Der andere Blick auf die Geschichte

Ein Essay von Jörg Friedrich · 22.06.2008
1943 traf die ostindische Provinz Bengalen eine Hungerkatastrophe. Im Weltkrieg war Indien Kronkolonie im britischen Empire, das seine asiatischen Großräume gegen Japan verteidigte. Knapp fünf Millionen Quadratkilometer Zwangsherrschaft plus Australien und Neuseeland. Premier Winston Churchill gab persönliche Anordnung, den zu zehntausenden sterbenden Zivilisten die Nahrung zu entziehen. Einer vom Hungertod preisgegebnen Bevölkerung fehlt die Kraft zum Aufruhr. Die gesamte indische Unabhängigkeitspartei Ghandis und Nehrus war von Churchill vorbeugend eingelocht.
Die über Britisch-Birma nach Bengalen durchstoßenden Japaner glichen keineswegs Befreiern, aber auch nicht Unterdrückern. Unterdrückt war Indien nämlich schon seit 200 Jahren und es überlegte sich 1942/43, welche Seite mehr taktische Vorteile versprach. In seiner bedrängten Lage kam Churchill die Vernichtung durch Hunger wie gerufen. Heute eine Episode, die im europäisch-amerikanischen Geschichtshorizont kaum vorkommt; jedoch im indischen, im indonesischen, im chinesischen. Rund fünfmal soviel Menschen wie uns Westlern bietet der Weltkrieg ein ziemlich anderes Gesicht.

Die Seltsamkeiten der Anti-Hitler-Koalition auf seinem europäischen Schauplatz: die Vertreibungs- und Vergewaltigungsorgien von 1944/45, die Massenvernichtungsstrategien des Städtebombens, die anschließenden Entrechtungs-, Säuberungs- und Umerziehungskampagnen der Besatzungsmächte - sie erschienen aus der Sicht Kalkuttas, Singapurs und Ranguns mitnichten als spezielle Medizin gegen die Barbarei Nazideutschlands.
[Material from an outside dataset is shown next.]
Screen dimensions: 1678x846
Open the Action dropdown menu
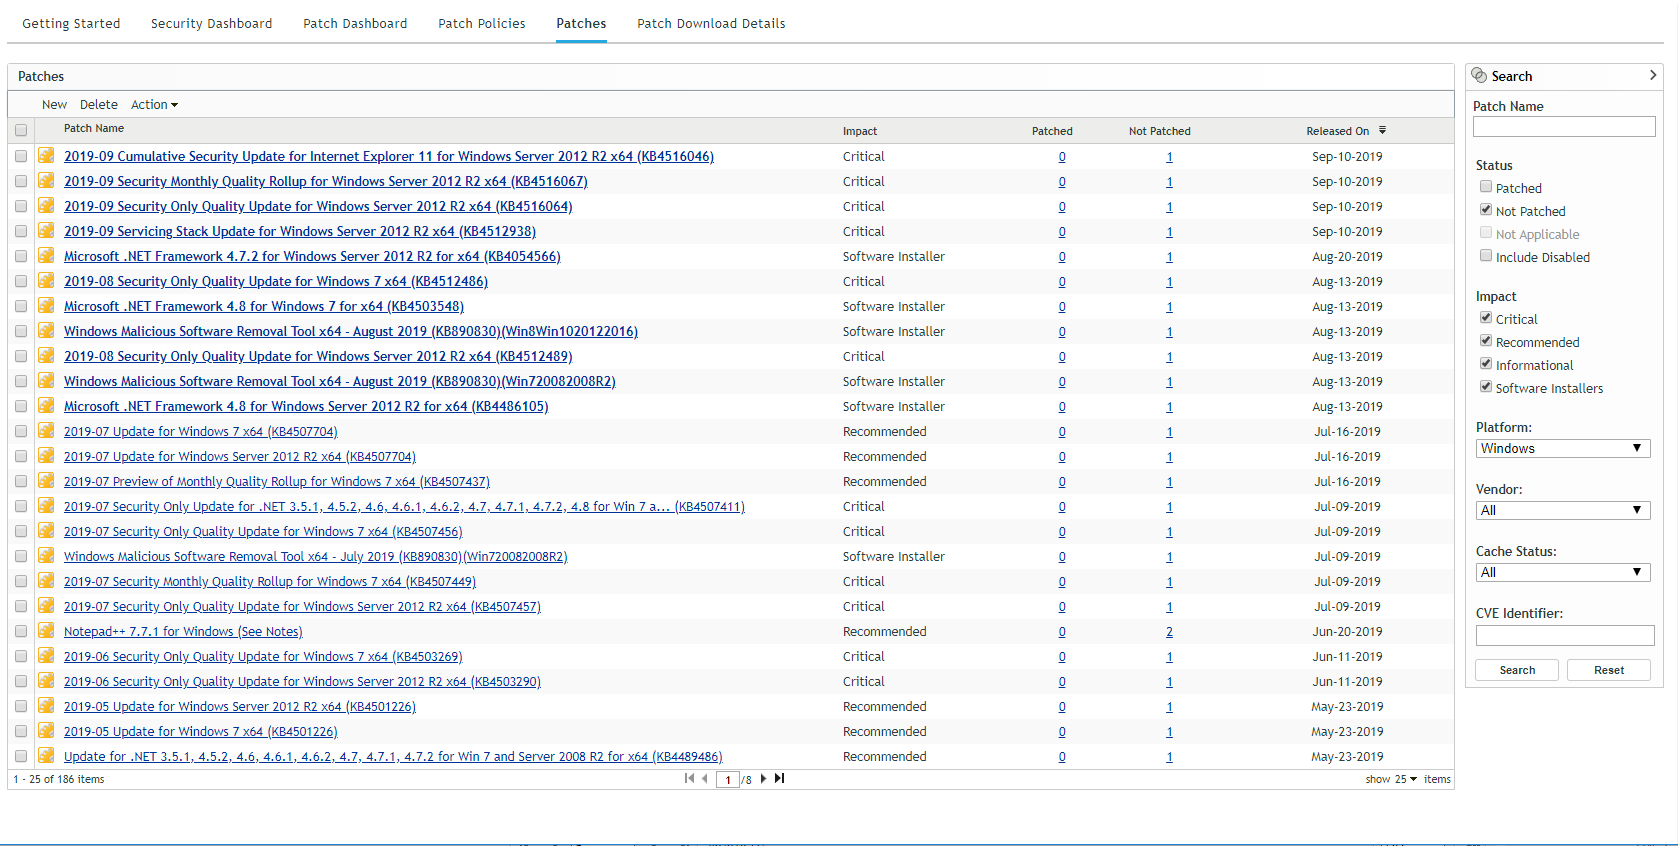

In dieser Schule der Vergeltung zeige der Westen sich vielmehr wie er leibt und lebt. Was ließ seine Herkunft aus der Sklavenhalterei, dem eingefleischten weißen Rassismus, seinen Jahrhunderte langen Raub- und Unterwerfungs-, Ausrottungs- und Bekehrungszügen schon anderes erwarten? Den Geschlagenen wurde nur so mitgespielt, wie den Kolonialvölkern seit eh und je. Auch die röhrende Gerechtsamkeit des westlichen Kriegers ist man gewohnt, der die übrige Welt von Götzendienst und Menschenfresserei erlöst, um ihr netterweise Zivilisation und politische Manieren zu verpassen.

Soweit die Welt in der Optik der östlichen Halbkugel. Sie muss nicht notwendigerweise schärfer sehen, sie trägt nur eine andere Brille als unsereins. Unter den Historikern angelsächsischer Zunge wächst zusehends der Hang, sich abwechslungshalber einmal fremde Brillen aufzusetzen. Man wird nicht dümmer dadurch. Als geübte Weltmächte sind Briten und Amerikaner näher an den Auffassungen ihrer Ex-Kontrollzonen und auch an einem gelegentlichen Selbstcheck. Anders kann man gar nicht herrschen. Und so verliert der damalige Gerechtigkeitskrieg so langsam seinen rosigen Schein, wird schmutziger und dümmer: Nur die Deutschen sind ewig dankbar für die empfangenen Tritte. "Alles selber schuld!" In ihrer edlen Einfalt haben sie noch nicht realisiert, dass sie aus einem Brillengestell blicken. Sie kennen die Wahrheit, so oft sie auch wechselte. Das rührt gleichfalls aus unserem Erbteil, zuvorderst die herkömmliche Unterwürfigkeit. Was denn Wahrheit sei, lehrte uns seltener die Neugier, meistens die Obrigkeit: Sieger und Besatzer, Thron und Altar, Führer und Politbüro, neuerdings die Glaubenswächter des aktuellen Tugendregimes. Schreiben ist Vorschreiben: Die Freiheit des Andersdenkens bringt Gefolgsmann und Gefolgsfrau durcheinander. Der Pfiff der Zentralorgane hingegen orientiert, und Seit' an Seit' schreiten wird, die Reihen fest geschlossen, gegen die Infamien der Ketzer ein. Doch nicht alles ist schlecht an der Globalisierung. Wer unbemerkt etwa teilhaben möchte am Abenteuer der Ketzerei, den befreit der sprudelnde US-Buchmarkt schon ein wenig von der Geistesklimakatastrophe der Republik.